Collected data:
______________________________
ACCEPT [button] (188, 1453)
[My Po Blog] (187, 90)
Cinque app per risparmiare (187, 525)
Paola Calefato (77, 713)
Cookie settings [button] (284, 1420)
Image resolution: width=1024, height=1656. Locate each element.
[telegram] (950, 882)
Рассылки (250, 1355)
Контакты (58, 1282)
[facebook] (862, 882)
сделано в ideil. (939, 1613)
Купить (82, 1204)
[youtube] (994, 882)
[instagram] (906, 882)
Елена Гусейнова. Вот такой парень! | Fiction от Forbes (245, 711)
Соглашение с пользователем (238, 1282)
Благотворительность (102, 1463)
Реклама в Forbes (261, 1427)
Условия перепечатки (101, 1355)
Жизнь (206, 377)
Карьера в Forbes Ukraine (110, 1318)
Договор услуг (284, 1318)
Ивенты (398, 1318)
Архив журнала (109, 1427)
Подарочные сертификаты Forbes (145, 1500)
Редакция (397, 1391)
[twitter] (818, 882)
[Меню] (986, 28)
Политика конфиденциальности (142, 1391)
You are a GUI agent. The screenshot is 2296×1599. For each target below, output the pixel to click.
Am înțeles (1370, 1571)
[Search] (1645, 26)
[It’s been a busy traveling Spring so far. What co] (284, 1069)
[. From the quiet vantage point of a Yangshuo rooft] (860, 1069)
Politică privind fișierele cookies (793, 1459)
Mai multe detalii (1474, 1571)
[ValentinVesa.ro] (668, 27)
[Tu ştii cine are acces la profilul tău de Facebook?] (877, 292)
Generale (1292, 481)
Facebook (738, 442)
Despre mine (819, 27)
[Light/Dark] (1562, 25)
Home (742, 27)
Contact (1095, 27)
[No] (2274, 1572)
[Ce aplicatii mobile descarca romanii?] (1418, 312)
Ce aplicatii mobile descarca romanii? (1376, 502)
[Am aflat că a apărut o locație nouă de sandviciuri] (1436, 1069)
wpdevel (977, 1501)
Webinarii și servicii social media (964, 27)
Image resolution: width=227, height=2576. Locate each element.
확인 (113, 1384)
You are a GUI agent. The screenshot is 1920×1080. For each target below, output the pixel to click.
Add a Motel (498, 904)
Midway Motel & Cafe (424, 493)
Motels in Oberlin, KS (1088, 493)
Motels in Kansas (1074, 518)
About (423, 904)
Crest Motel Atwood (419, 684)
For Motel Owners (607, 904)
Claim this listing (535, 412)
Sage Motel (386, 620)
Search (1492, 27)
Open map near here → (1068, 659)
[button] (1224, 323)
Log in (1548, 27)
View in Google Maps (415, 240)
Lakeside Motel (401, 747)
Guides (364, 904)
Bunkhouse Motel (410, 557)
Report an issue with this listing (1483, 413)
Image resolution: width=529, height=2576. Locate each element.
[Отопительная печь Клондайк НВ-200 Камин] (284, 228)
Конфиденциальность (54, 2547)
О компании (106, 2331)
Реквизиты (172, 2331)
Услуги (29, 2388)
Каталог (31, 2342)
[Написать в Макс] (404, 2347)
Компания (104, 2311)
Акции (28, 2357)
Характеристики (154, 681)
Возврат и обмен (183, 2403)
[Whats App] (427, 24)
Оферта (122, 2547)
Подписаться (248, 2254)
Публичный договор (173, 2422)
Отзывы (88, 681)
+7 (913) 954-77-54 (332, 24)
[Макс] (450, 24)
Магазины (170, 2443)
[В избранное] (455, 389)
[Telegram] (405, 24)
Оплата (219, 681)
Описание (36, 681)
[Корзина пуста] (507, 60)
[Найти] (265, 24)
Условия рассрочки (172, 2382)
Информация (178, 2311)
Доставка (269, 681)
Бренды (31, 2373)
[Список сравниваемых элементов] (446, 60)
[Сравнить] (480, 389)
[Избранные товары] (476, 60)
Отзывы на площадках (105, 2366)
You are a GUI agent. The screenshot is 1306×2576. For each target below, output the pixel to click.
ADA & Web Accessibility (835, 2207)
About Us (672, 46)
______________________________
# PROMPT:
Identify the lines in the entries above that contain "Image", then copy them out.

# TASK RESPONSE:
Image resolution: width=1024, height=1656. Locate each element.
Image resolution: width=227, height=2576. Locate each element.
Image resolution: width=529, height=2576. Locate each element.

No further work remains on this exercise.